Payment made to the creditor is void in the following cases:

1. If the creditor does not have the administration of their property, except as it is proven that the thing paid has been used for the benefit of the creditor, and as this profit is justified under Article 1688;

2. If the court has seized the debt or ordered to withhold payment;

3. If paid to an insolvent debtor in fraud of creditors to whom a competition has been opened.

According to Article 1578, the capacity required in the acquirer is the capacity to manage, which is not the same as having the capacity to exercise. It is the ability to manage one’s property. Therefore, if the creditor is not able to administer their property, the payment made is NULL, and there would be no tradition.

Capacity to Manage: For example, since 1989, women have been fully capable. Before that year, married women under the conjugal partnership regime were relatively incompetent and had their husbands as legal representatives. However, even if a woman is fully capable and we are dealing with a married couple under the community property regime, the husband manages not only the community property but also the woman’s private property. Or if the tradition is carried out by a minor (relatively incapable) or an insane person (completely incapable).

REQUIREMENTS OF TRADITION:

1. Subjective: Presence of an Assignor and a Buyer:

The assignor is the one transferring ownership, and the buyer is acquiring ownership. As a convention, tradition can also be carried out through representatives, who can be legal or conventional (i.e., through an agent or a trust agreement). This means that either the buyer or the assignor can be represented. For example, a parent can represent a minor child, a guardian can represent an insane person, etc. Representation is a form of legal act. The CC even addresses the case of forced sales by auction. Who is the assignor in this case? When a property is brought to auction, it is represented by THE JUDGE, who acts as its legal representative. Representation in tradition operates as described in Article 1448 CC and Article 671 CC (which defines the assignor and the buyer).

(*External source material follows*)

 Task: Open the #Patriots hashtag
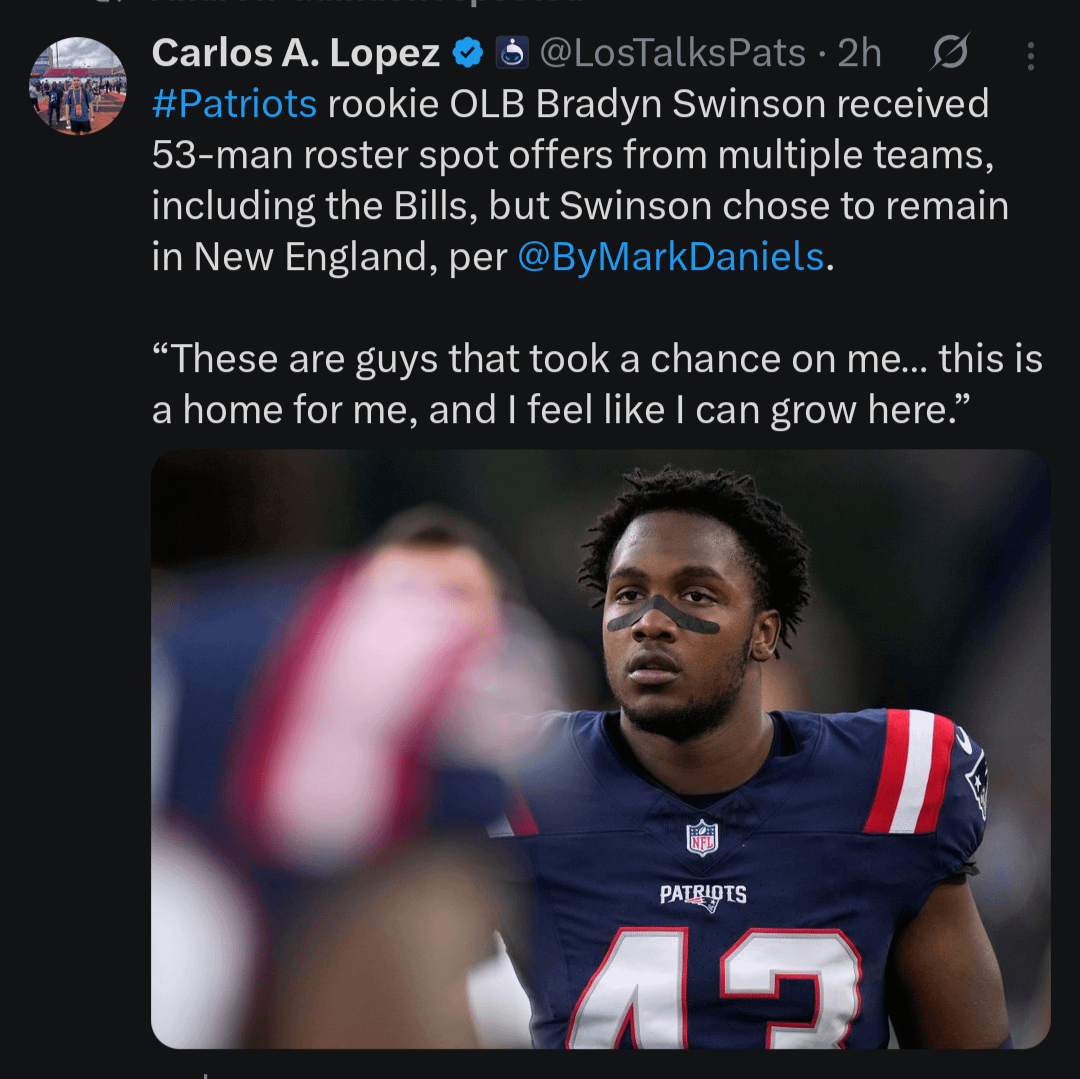click(234, 104)
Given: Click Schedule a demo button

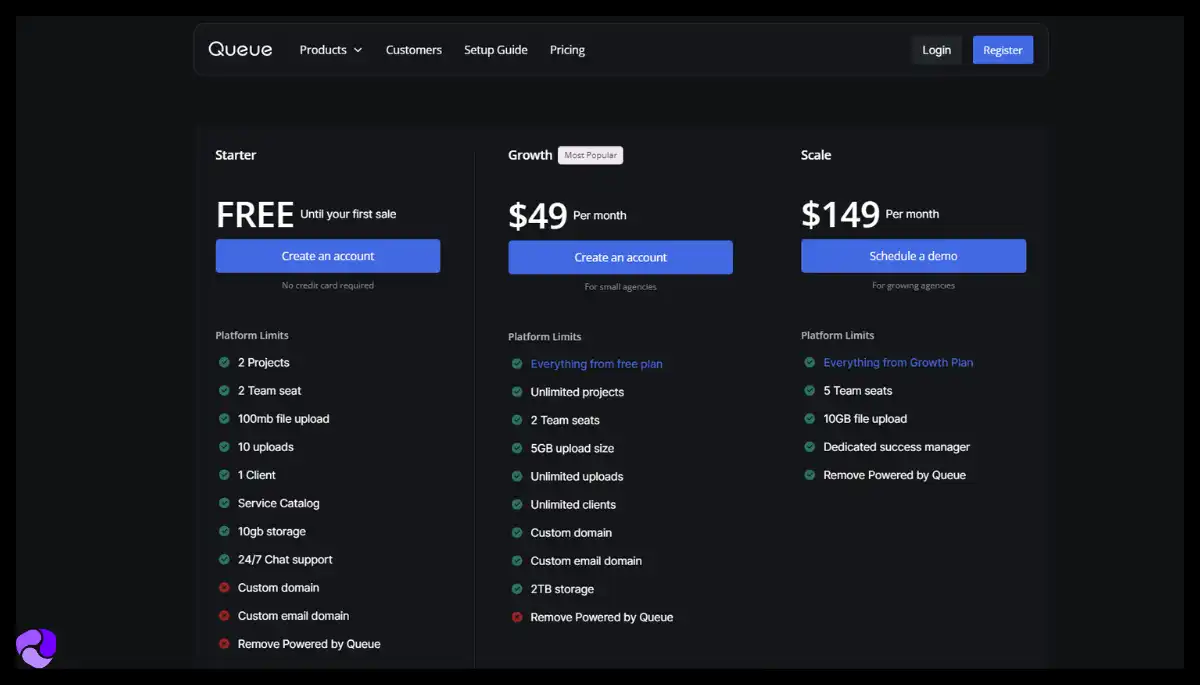Looking at the screenshot, I should (913, 256).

2. As tradition is a convention, there must be a will in both the assignor and the buyer:

Will is the faculty that allows us to do or not do something. Since tradition is a legal act, a convention that extinguishes obligations, it requires both the assignor and the buyer to have a will that is externalized, serious, and not corrupted (free from error, duress, and fraud).

However, there are two important rules:

  • Article 672 CC. For the tradition to be valid, it must be made voluntarily by the assignor or their representative.

A tradition that was initially invalid because it was not made with the will of the assignor or their representative will be retroactively validated by the ratification of the person who has the power to dispose of the thing as owner or owner’s representative.

It was stated that there must be a will in both the assignor and the buyer. Here, the CC addresses the first case, “the will of the assignor.” Article 672 says “was invalid,” meaning that there is a defect of nullity, and it notes that this defect is invalidity “will have been done without the assignor or buyer.”

When a legal act lacks will, it would be doctrinally nonexistent. However, since the highest penalty in our law is absolute nullity, we would be dealing with an absolute nullity. But it can be validated by ratification, as absolute nullity can be overturned by time (10 years). An absolutely null act cannot be ratified by the will of the parties; it cannot be sanitized. Therefore, Andrés Bello made a mistake! If we interpret the rule literally, we would be dealing with a nullity, an absolute nullity, which can be ratified by the will of the parties (which would overturn all the theories of nullities). So the rule has been interpreted as follows: we are not dealing with a NULL act but rather with an unenforceable act, an act that is ineffective due to the lack of involvement of the true owner, who can ratify the sale. That is, nothing prevents the owner (the real owner) from ratifying this unenforceable act.

(The sale of another’s property is valid, therefore the tradition is also unenforceable, but the true owner can ratify this act, unless they have asserted their rights.)

The same applies when viewed from the perspective of the buyer:

  • Article 673 CC: Tradition, to be valid, also requires the consent of the buyer or their representative.

But the tradition that was initially invalid because it lacked this consent is retroactively validated by ratification.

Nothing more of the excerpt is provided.